Trauma-induced coagulopathy (TIC) is a biologically heterogeneous and rapidly evolving response to severe injury characterized by endothelial dysfunction, dysregulated thrombin generation, platelet impairment, and divergent fibrinolytic phenotypes. While balanced transfusion strategies have improved early hemorrhage control, they do not fully account for the phenotypic variability observed in TIC. Viscoelastic hemostatic assays (VHA), including thromboelastography and rotational thromboelastometry, provide real-time assessment of clot formation, strength, and fibrinolysis, enabling targeted hemostatic resuscitation. However, randomized trials have demonstrated improvements in transfusion targeting without consistent reductions in overall mortality. This structured narrative review synthesizes contemporary evidence on the biological mechanisms of TIC, fibrinolytic endotypes, and the role of viscoelastic testing in trauma resuscitation.
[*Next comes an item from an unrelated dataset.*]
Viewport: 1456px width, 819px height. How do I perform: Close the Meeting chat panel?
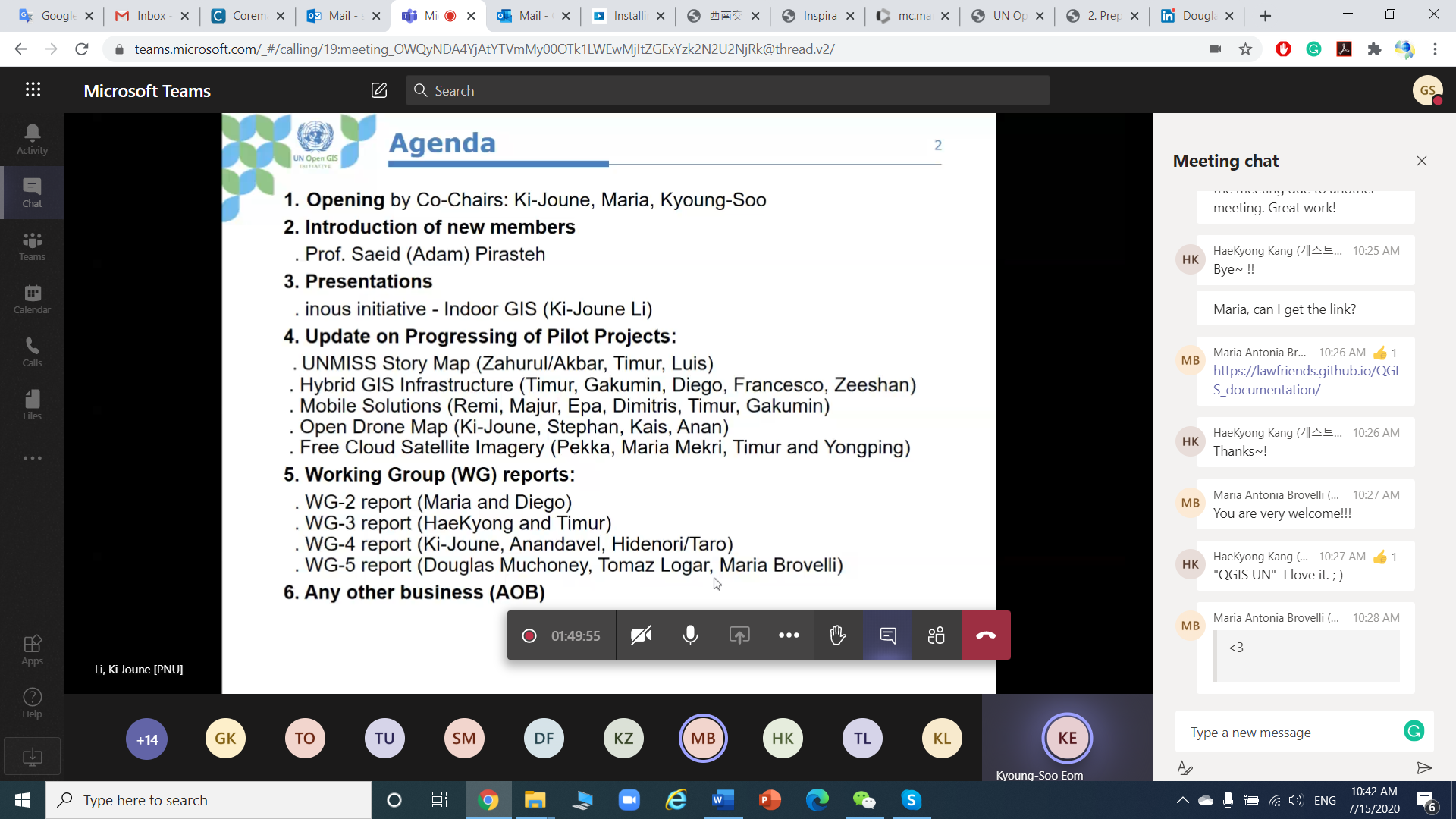coord(1421,161)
A systematic search of PubMed/MEDLINE, Scopus, and Web of Science from January 2000 to February 2026 was performed, prioritizing landmark randomized trials, mechanistic studies, and international guidelines. The literature suggests that the effectiveness of VHA-guided resuscitation is influenced not only by diagnostic capability but also by the interaction between biological phenotype, timing of intervention, and trauma system performance. A hybrid model integrating early empiric balanced transfusion with subsequent phenotype-guided calibration may represent the most physiologically coherent strategy. Ultimately, viscoelastic testing should be understood as a decision-support modality embedded within mature trauma systems rather than a standalone determinant of survival. Future research should focus on phenotype-stratified clinical trials and system-integrated approaches capable of translating hemostatic precision into consistent outcome improvement.